Dr. Tom sighed as though Nate had posed a delicate philosophical question. “The honest truth is, no one is gonna give a damn, except maybe the judge if he makes the trip for nothing.” He stood for a while watching Nate shaking his head. “If it makes you feel any better, we could say that you come upon us after Maynard passed on.”
“You want to add more lies to a killing?”

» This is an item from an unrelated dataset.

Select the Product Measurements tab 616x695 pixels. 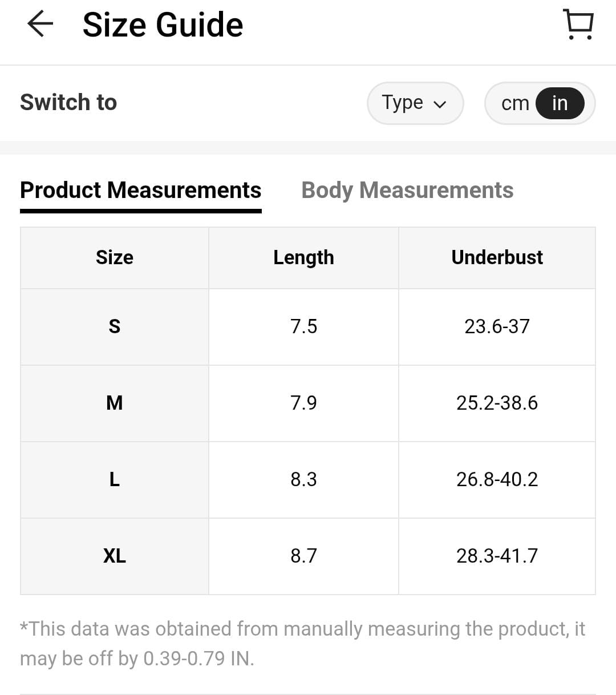point(140,190)
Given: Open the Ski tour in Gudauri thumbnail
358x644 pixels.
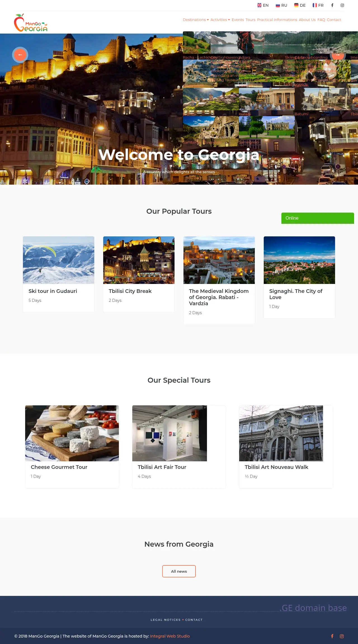Looking at the screenshot, I should (58, 260).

“Don’t take this personal, son.”
“Hell, it’s all personal.”
“I see you feel that.” Dr. Tom squinted against the light and crossed his arms, regarding the toes of his boots. He shifted once, and then raised his eyes to Nate’s. He wasn’t smiling anymore, but there was nothing menacing in his face. “Maynard Collie is a done deal. He slaughtered a few pitiful whores, and most people wouldn’t even bother to dig a hole to bury him in. But McGill, see. McGill is still alive and full of malice. You think you know what McGill has done, shooting near a dozen men in the past few years, but you don’t know the half of it. We’ve been following him and his men for over twelve months. We lost him for a short while, but we got the scent again. And you can take it to the bank that this is personal to us. Now, you can ride away back to Franklin right now and tell Drake whatever the hell you want to, but me and George need to finish this up, get him back, and head for Houston.”

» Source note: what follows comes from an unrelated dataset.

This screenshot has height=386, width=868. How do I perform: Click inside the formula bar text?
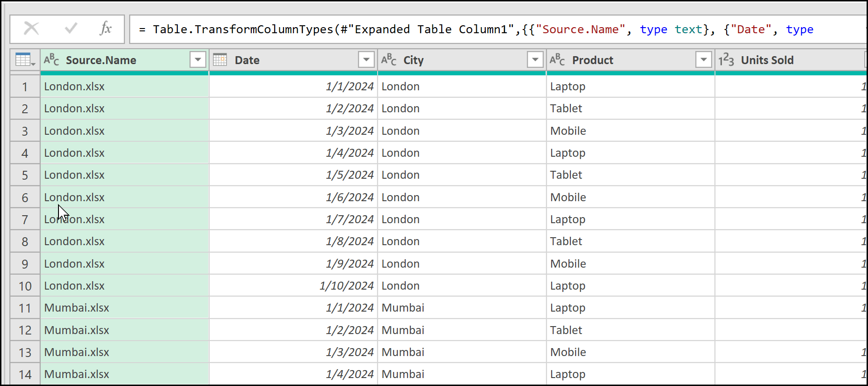tap(468, 29)
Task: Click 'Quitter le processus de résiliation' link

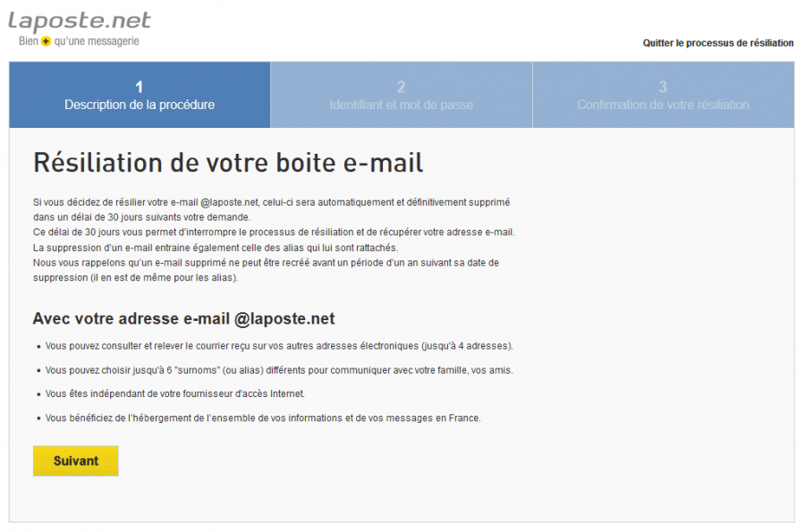Action: click(717, 43)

Dr. Tom adjusted his hat and began walking to the camp. “I think it’s been time enough.”
Nate followed him back, almost expecting to see the prisoner still pleading with Deerling, his hands filled with rocks and dirt. But when he got close he saw Maynard lying on the ground, the leg irons removed, his stocking feet splayed and unmoving. His eyes were open, and a frothy ribbon of spittle rolled down one cheek.
“Well…” Dr. Tom said, looking at the motionless form.

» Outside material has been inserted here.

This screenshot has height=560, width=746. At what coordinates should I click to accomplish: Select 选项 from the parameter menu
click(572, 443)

Deerling, tightening the cinch on his horse, looked over his shoulder at Nate. Then he turned to Dr. Tom and asked, “Is he comin’ to Houston?”
“I don’t know,” Dr. Tom answered. He picked up a blanket to cover the body. “Why don’t you ask him?”
Nate, peering at Maynard, was surprised to feel nothing even close to outrage, more of a wilting pity than anything else.
“Just tell me one thing. He done this with his own hand?” Nate asked.
Deerling kneed his horse briskly in the belly and pulled the cinch tighter. “I talked. He listened. He saw the sense in not dragging out the inevitable.” He tugged a few times at the stirrup and then walked to stand at the remains of the fire.
Looking at Maynard’s diminished form now under the blanket, Nate wondered if the prisoner had put out the last of the coals like Dr. Tom had told him to do before swallowing the poison. He believed, almost knew as a certainty, that this was the closest thing to a recounting of the events that he was going to get for a good while, maybe ever.